Homemade: wine, kruat, kimchi, pickles, chutneys, mayo, berry liquors, kombucha, soft cheeses, fresh pasta
Tried but not again: Butter(spoiled too fast) Mustard, Sourdough(Store 1 mile away sells Zingermans’) Mead (Not our taste) Aged cheese, Beer (not big Craft beer fans and local breweries are close by)


----------



## sour_grapes (Dec 26, 2020)

I do have interest, but don't do a ton. I generally ferment some jalapenos and/or habaneros in the summer, for either ho-made hot sauce or just pickled peppers throughout the year. I also always have some preserved lemons on hand. I generally make ~2 quarts of them at a time, which lasts me a year or more.
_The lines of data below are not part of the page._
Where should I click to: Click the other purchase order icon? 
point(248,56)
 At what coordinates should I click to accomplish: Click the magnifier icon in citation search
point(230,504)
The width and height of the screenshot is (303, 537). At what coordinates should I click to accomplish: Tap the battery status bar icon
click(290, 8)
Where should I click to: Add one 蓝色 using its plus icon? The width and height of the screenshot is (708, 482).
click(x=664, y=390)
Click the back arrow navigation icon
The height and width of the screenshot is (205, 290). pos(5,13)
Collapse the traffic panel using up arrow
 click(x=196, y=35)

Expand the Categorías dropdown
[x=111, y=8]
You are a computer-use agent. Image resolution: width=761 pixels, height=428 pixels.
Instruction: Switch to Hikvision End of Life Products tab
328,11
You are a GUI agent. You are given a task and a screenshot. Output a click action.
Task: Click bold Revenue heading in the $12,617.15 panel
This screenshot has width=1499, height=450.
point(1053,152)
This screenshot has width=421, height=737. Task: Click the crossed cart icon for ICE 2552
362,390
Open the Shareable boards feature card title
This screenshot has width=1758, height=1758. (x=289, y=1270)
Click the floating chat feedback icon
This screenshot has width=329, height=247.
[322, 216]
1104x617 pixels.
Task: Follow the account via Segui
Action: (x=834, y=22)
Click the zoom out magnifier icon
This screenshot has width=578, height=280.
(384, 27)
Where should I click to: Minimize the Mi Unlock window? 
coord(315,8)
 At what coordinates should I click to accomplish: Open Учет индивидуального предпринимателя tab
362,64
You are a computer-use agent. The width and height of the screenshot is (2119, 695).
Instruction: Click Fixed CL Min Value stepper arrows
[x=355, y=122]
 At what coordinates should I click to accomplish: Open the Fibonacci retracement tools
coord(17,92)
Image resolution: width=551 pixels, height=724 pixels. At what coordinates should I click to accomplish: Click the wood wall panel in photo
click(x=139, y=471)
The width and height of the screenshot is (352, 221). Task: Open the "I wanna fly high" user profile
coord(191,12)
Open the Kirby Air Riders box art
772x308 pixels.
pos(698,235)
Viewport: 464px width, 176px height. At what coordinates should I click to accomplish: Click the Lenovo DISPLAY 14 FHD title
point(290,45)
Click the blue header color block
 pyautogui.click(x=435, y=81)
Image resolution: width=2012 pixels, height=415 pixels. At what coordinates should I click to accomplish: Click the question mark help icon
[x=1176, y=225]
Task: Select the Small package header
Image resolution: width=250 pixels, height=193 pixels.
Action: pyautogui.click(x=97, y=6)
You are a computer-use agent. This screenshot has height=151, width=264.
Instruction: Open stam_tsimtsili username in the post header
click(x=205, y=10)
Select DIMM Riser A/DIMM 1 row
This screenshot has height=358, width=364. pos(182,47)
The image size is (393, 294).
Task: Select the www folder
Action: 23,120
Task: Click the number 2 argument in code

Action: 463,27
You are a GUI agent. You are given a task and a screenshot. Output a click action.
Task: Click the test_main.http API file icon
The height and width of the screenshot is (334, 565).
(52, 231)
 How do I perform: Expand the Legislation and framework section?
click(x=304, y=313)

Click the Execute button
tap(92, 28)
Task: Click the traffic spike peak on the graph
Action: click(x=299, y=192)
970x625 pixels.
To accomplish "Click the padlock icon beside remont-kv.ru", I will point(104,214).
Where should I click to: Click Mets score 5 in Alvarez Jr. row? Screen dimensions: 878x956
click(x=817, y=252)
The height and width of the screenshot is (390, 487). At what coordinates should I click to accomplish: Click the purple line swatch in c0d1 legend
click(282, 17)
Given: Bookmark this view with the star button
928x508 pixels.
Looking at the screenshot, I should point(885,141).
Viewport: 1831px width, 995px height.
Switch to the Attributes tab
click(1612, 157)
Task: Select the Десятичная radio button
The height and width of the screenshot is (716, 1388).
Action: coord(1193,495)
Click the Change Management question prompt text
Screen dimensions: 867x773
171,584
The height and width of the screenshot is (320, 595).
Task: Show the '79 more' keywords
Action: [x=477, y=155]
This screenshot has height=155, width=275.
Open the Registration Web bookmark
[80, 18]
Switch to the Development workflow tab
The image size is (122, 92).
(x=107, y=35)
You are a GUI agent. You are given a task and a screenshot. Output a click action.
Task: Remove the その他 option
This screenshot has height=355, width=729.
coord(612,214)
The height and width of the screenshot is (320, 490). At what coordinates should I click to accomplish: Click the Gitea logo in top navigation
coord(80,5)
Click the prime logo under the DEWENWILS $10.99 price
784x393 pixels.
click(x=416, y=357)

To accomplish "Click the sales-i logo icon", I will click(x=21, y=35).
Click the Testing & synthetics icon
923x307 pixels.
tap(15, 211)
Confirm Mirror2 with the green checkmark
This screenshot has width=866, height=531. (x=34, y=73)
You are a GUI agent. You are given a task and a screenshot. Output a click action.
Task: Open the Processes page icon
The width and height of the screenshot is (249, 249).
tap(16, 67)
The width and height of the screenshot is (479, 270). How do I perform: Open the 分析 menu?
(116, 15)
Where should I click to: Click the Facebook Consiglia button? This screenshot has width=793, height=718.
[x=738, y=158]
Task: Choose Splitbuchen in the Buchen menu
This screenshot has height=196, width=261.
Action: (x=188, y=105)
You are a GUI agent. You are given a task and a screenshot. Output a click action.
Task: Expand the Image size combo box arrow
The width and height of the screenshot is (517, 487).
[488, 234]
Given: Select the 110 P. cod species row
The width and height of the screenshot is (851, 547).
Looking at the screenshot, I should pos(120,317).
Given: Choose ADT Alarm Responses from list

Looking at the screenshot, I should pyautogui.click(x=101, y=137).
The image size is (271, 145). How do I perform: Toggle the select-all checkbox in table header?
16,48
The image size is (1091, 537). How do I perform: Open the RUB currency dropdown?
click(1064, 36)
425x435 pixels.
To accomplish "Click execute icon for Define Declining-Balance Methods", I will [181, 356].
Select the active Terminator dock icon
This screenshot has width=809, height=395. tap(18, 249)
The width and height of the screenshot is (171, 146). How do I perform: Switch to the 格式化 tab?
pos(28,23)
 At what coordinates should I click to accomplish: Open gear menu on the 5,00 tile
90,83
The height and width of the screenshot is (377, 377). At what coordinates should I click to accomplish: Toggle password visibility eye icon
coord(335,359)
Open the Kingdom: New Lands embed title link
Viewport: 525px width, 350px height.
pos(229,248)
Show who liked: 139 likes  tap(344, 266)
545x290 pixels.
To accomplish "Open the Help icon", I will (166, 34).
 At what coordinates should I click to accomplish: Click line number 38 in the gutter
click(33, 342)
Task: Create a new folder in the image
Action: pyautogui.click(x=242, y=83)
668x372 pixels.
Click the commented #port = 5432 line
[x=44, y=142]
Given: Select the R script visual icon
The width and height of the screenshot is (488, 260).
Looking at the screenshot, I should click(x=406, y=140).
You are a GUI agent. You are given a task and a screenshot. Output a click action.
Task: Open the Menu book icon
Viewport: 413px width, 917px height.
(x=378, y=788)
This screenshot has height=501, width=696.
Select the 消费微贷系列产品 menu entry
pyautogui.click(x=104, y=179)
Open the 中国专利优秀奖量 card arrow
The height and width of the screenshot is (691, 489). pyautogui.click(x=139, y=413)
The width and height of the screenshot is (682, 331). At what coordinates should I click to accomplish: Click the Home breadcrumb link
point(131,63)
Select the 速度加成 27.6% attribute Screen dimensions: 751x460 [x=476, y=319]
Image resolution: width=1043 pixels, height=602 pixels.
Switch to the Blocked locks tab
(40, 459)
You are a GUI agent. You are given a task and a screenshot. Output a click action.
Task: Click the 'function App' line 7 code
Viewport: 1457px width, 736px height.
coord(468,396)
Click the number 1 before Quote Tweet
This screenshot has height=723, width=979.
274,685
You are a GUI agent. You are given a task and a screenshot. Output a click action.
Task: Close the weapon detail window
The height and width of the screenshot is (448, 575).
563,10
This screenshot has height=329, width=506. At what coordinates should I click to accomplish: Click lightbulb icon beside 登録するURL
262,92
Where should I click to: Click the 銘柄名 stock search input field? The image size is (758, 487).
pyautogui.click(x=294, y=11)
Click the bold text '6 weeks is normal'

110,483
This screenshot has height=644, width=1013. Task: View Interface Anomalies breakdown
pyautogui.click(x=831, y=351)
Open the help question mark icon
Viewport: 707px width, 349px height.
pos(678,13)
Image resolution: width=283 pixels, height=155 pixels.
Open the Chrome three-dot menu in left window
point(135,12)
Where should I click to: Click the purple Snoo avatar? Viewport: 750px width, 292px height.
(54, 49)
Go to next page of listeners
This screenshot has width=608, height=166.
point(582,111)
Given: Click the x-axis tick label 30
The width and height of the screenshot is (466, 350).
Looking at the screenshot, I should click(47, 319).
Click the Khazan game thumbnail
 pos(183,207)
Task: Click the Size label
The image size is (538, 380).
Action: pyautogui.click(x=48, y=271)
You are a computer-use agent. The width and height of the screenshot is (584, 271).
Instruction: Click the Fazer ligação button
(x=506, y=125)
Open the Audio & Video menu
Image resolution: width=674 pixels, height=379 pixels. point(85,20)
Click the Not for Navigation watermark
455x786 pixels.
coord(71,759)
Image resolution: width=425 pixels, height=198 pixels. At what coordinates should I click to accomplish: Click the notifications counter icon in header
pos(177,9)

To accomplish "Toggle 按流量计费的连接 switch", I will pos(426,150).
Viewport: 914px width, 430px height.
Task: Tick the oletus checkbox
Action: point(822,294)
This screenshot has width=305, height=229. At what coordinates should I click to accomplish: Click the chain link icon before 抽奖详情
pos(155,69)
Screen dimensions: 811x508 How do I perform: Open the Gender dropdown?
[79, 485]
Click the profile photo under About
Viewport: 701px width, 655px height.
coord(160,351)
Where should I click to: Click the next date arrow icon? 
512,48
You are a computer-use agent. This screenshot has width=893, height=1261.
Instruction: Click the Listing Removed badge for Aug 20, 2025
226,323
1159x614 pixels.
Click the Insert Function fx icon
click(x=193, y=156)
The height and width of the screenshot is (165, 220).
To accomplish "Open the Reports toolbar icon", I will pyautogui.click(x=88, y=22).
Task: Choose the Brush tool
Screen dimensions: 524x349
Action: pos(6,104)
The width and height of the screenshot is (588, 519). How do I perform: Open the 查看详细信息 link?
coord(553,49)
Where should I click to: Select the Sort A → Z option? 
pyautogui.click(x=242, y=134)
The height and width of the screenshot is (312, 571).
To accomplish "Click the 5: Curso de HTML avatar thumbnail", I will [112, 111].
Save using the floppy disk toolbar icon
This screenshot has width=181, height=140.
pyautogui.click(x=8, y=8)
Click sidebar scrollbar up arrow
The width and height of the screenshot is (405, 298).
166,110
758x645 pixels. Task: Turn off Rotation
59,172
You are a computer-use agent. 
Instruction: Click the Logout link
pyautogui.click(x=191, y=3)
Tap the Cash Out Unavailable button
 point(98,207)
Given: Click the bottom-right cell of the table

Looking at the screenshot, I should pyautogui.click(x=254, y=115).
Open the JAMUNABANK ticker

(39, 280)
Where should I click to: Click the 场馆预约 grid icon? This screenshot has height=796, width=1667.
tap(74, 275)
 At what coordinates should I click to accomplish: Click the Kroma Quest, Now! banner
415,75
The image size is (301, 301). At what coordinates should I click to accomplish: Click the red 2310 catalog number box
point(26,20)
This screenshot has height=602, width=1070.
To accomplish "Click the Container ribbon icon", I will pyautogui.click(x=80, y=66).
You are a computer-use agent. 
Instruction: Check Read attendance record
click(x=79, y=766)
I have made kraut a few times, but I have run into mold problems. I just bought these fermenting lids for mason jars:
https://www.amazon.com/Easy-Fermenter-Wide-Mouth-Weights/dp/B0789QYV52/
They have a one-way air valve, and a little pump, like a VacuVin. I am doing a batch of preserved lemons right now (since early Dec.), and I just bought a head of cabbage to try some kraut again.

I LOVE kimchi, so I always want to make that. However, I cannot for the life of me find gochugaru locally. (The Asian community in Wisconsin is dominated by SE Asians; WI is home to one of the largest Hmong populations in the country. So you can find anything from SE Asia, but not so much elsewhere.) Maybe I'll have to mail-order some! EDIT: Okay, I just went off and ordered some from Amazon!



I do make my own bacon. Does that count? 

No goes:
I have made soft cheese once or twice, but not a win over commercial.
I have tried to keep a sourdough starter going, but eventually tire of feeding it and give up.
A couple of years ago, I placed a special order of fatback to make _lardo_. I had to buy 100 lbs of it, so I got a bunch of friends to go in on this, about 10-15 lbs apiece. I got 20 lbs, and after removing the pigskin, netted maybe 12-15 lbs. Then I salted and seasoned it, and put it in my attic to cure. Unfortunately, the mice found it. They didn't actually eat that much, but it was enough to spoil it, and for me to just throw it all away and forget the entire sordid affair!


----------



## gamble (Dec 26, 2020)

Lots of Korean stores in Suburban Detroit, supplies were never an issue. When I asked my Korean freinds were they go to get their gochugaru : Amazon! Finding a real good Daikon may still be an issue(no real subsitute). Attached is my recipe if you are intrested.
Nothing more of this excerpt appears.